**Source text:**
Observation data (J2000 epoch)
- Constellation: Coma Berenices
- Right ascension: 12^{h} 38^{m} 13.2^{s}
- Declination: 28° 56′ 14″
- Redshift: 0.024367
- Heliocentric radial velocity: 7305 km/s
- Distance: 340 Mly (103 Mpc)
- Apparent magnitude (V): 14.6
- Absolute magnitude (B): -22.37

Characteristics
- Type: Sab
- Size: ~110,300 ly (33.81 kpc) (estimated)

**Supplied material:**

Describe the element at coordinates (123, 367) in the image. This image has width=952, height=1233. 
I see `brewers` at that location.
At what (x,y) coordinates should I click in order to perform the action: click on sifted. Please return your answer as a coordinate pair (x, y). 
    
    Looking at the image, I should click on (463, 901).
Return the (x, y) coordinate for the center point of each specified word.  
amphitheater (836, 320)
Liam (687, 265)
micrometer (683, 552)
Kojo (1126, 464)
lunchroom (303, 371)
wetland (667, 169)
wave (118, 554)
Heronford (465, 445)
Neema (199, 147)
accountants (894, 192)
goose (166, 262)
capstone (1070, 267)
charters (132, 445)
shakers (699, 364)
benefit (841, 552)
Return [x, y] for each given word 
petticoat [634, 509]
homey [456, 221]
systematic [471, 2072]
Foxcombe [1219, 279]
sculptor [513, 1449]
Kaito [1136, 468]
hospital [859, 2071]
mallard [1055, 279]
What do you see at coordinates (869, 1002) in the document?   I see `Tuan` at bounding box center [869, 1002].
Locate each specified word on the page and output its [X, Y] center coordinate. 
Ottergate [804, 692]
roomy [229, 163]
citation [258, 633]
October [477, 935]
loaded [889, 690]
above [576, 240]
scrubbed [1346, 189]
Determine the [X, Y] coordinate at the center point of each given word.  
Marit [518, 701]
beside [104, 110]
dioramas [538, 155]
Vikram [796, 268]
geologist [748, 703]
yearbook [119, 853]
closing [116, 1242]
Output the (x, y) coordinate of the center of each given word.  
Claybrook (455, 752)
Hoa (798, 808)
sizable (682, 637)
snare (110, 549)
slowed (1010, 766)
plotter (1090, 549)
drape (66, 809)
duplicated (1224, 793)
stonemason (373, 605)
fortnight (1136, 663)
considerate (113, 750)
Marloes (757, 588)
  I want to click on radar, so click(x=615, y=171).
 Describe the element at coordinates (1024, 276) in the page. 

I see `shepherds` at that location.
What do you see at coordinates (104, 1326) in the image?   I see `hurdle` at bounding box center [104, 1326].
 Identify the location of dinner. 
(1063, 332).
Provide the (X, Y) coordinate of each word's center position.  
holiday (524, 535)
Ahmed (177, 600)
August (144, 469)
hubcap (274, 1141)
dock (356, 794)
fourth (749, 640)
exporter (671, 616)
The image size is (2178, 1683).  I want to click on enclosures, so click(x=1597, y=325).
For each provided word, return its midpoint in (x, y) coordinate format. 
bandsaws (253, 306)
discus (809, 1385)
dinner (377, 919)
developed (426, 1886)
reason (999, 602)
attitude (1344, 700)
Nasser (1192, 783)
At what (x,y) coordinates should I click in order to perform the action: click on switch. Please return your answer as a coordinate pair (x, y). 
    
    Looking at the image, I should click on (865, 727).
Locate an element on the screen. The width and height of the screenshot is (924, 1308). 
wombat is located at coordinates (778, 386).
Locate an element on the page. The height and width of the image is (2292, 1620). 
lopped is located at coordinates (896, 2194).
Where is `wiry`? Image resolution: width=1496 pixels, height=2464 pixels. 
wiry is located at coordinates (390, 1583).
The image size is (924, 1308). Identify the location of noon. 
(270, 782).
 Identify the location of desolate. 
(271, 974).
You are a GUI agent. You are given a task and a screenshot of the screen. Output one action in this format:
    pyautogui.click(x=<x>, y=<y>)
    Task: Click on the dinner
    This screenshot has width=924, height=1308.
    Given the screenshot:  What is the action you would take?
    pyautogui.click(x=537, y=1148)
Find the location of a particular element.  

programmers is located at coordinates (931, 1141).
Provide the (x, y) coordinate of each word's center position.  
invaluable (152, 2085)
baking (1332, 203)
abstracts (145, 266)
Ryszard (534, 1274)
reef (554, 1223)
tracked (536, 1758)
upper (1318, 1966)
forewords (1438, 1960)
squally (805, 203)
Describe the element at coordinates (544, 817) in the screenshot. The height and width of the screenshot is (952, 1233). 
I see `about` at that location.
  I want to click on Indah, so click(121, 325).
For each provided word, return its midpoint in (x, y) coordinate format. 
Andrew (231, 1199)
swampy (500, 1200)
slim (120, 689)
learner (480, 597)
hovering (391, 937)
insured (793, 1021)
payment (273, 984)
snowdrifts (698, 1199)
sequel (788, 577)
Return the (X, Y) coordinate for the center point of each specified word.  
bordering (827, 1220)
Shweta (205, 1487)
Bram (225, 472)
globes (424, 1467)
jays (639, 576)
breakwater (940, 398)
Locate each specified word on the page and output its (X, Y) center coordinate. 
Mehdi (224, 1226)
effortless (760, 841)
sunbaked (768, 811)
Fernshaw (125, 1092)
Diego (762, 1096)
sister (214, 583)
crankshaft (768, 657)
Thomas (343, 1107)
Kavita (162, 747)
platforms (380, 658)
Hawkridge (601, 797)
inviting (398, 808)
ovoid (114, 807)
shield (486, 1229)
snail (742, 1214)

**Actions to take:**
1) Reproduce the part of the galaxy data that opens with the words containing "- Constellation: Coma" and closes with "(33.81 kpc) (estimated)".
2) Answer these questions from the galaxy data:
(a) In which constellation does the galaxy lie?
(b) What type is the galaxy listed as?
(c) What is its apparent magnitude (V)?
3) Can you carry the galaxy data on from where it stops?
The entries play no part in what is asked here.

**Task-by-task outputs:**
1)
- Constellation: Coma Berenices
- Right ascension: 12^{h} 38^{m} 13.2^{s}
- Declination: 28° 56′ 14″
- Redshift: 0.024367
- Heliocentric radial velocity: 7305 km/s
- Distance: 340 Mly (103 Mpc)
- Apparent magnitude (V): 14.6
- Absolute magnitude (B): -22.37

Characteristics
- Type: Sab
- Size: ~110,300 ly (33.81 kpc) (estimated)

2)
(a) Coma Berenices
(b) Sab
(c) 14.6

3)
- Apparent size (V): 0.89′ × 0.50′

Other designations
- CGCG 159-037, MCG +05-30-042, PGC 042215

= NGC 4585 =

Galaxy in the constellation Coma Berenices

NGC 4585 is a spiral galaxy located 340 million light-years away in the constellation Coma Berenices. It was discovered on April 21, 1865, by astronomer Heinrich d'Arrest. NGC 4585 forms a pair with the galaxy 2MASX J12391856+2854154, known as [T2015] nest 102105, and is part of the Coma Supercluster.

NGC 4585 is host to a supermassive black hole with an estimated mass of 8.5 × 10^{7} M_{☉}.